RI4 adds detailed global soil maps and terrain datasets covering the world. Risk modelers can now select scientific intensity formulas deemed most appropriate for a peril region from a dropdown box. This enables a customised and personal view of risk. RI4 includes dozens of earthquake attenuation functions allowing various views on ground motion for all types of seismic sources to be assessed.
An updated financial module has global application and is operational for all peril regions in RI4 as well. Using just an event catalog and set of damage functions a new risk model can be created. KCC says that experts will be able to build and customise new risk models in a matter of weeks with RI4.
The platform also makes it simpler for insurers to refine model damage functions using their own claims data and other information.

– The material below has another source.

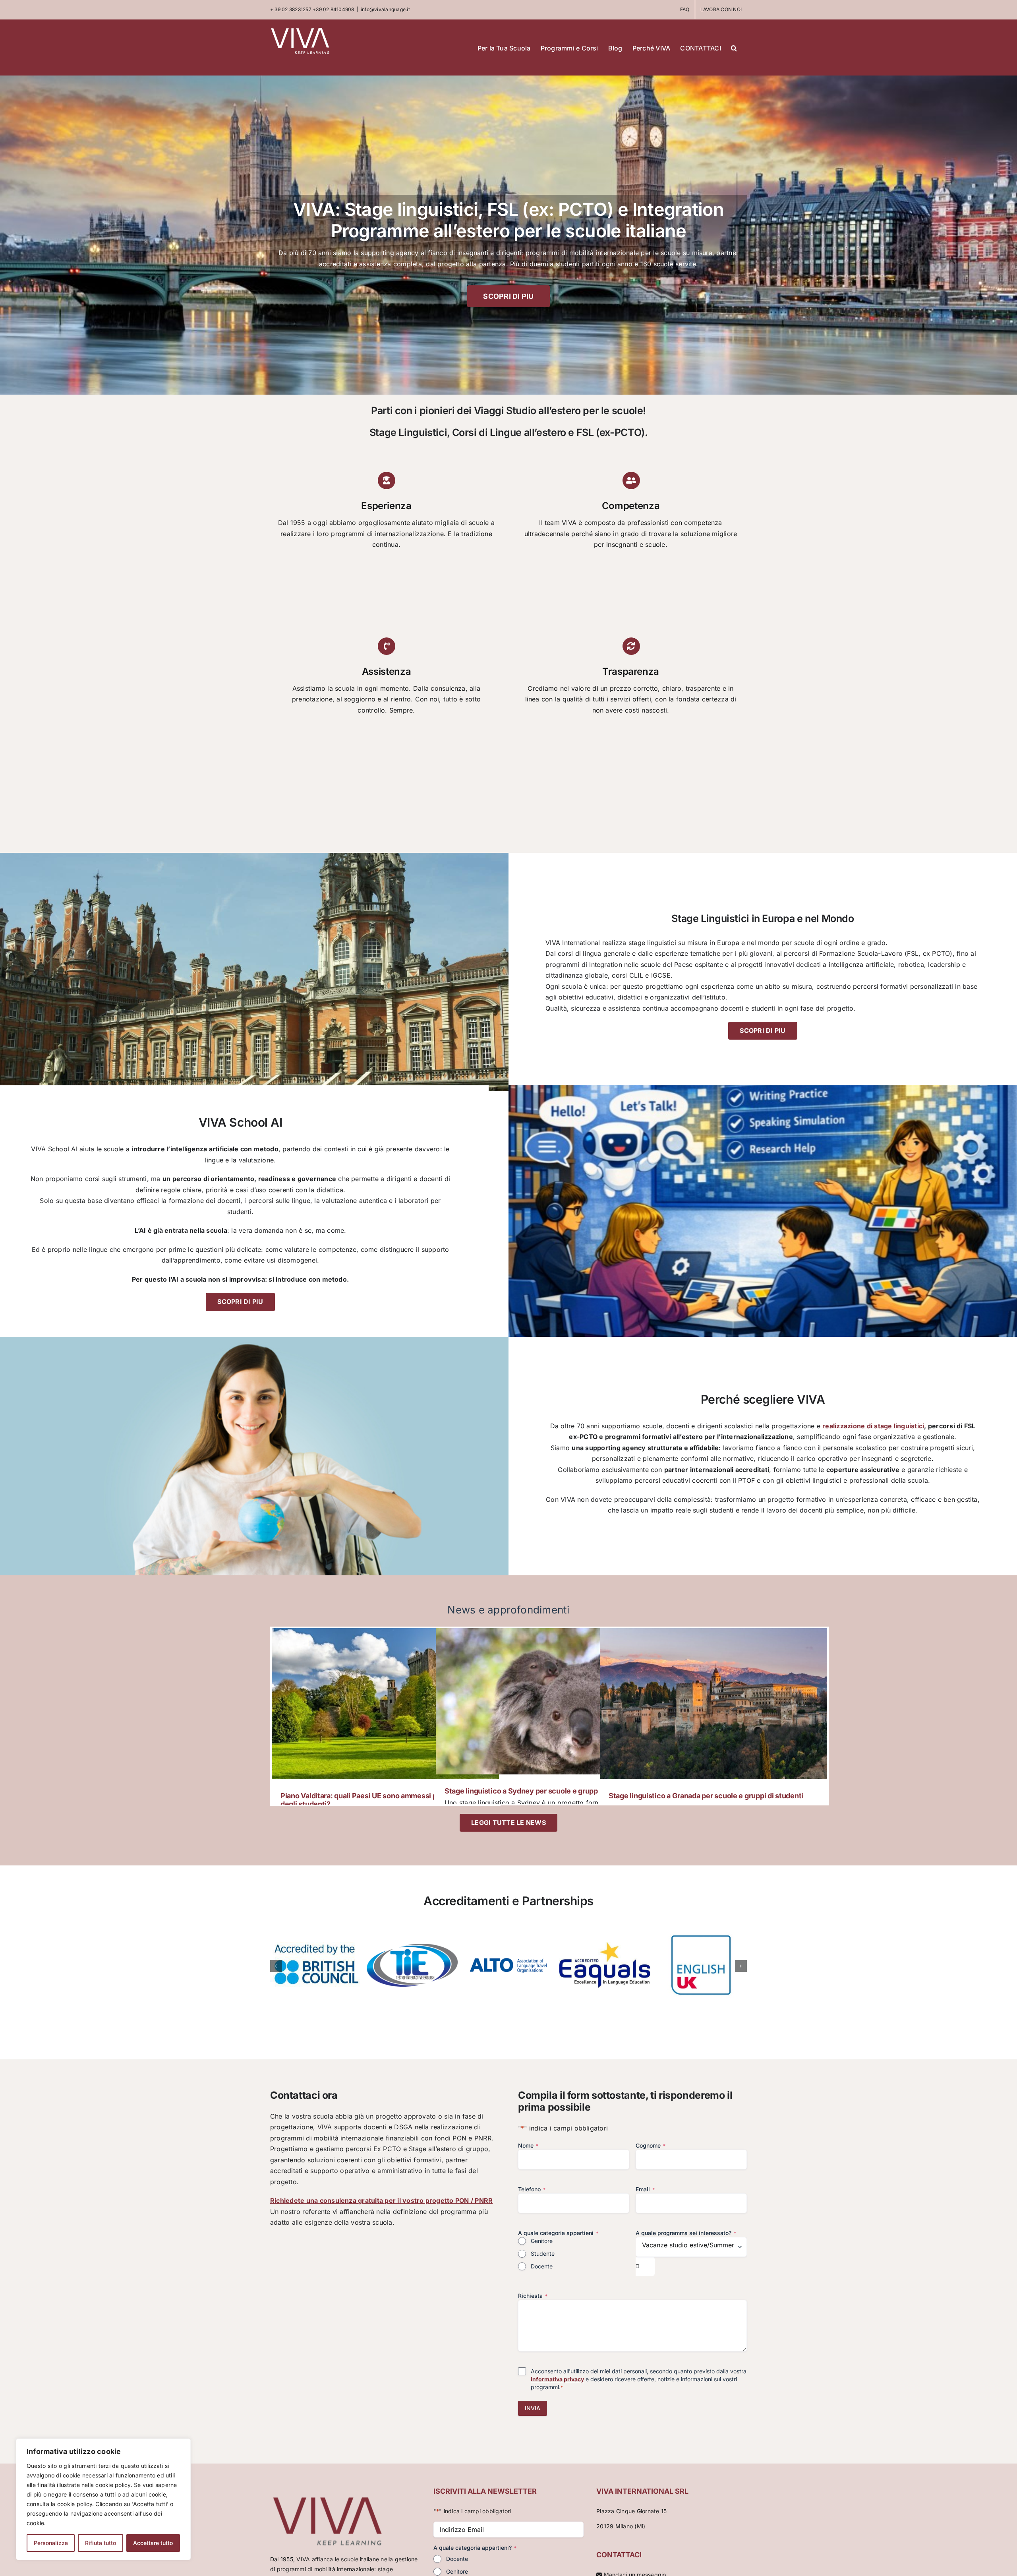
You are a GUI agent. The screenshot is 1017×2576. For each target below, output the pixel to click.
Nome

This is important, in terms of developing and maintaining a personal view of risk as it allows model results to be more closely linked to actual loss experience.
“The catastrophe model damage functions are expressed as the ratio of the financial loss to a property divided by the replacement value of that property,” said Daraskevich. “But each insurer has different insurance-to-value assumptions, policy conditions, and claims handling practices. This means that the damage to a specific property will result in a different claim and loss amount depending on which insurer underwrites the property.”
The platform also features risk analytics that can help underwriters or ILS portfolio managers to better understand correlations within their portfolios, important when considering how new contracts fit within a portfolio or ILS fund.
“Underwriters can generate custom dashboards reports, including interactive maps of exposures and market shares, data quality scores, and dozens of histograms illustrating construction, occupancy, year built, and other metrics. The 100 year Characteristic Event (CE) profiles—unique to RiskInsight—are automatically displayed on the dashboard reports. These profiles enable underwriters to quickly see the correlations in their portfolios,” KCC explains.
Karen Clark, co-founder and CEO of the company, commented on the new release; “We’ve listened very carefully to our clients, and RI4 is designed for modeling experts who want full transparency on model assumptions and the flexibility to build sophisticated custom models efficiently and scientifically.
“We’re extremely pleased and excited to deliver such a powerful innovation and to be working with industry leaders who are ready to implement the new generation of open loss models and risk management tools.”
The shift to provide more flexibility to end-users of risk models, by enabling greater customisation and personalised views of risk to be created promises to enhance the analytics behind insurance and reinsurance underwriting, making decisions better informed.
This benefits both the traditional and alternative sides of reinsurance, with the portfolio based approach of ILS fund managers likely to benefit. As ILS funds and the ILS market grows, the ability to have a personalised view of the risks in the portfolio is likely to add to ILS fund managers ability to differentiate.
The ability to differentiate will bring opportunities to outperform, resulting in a greater choice for end-investors and likely an enhanced ability for managers to create portfolios of risk that perform and meet return expectations.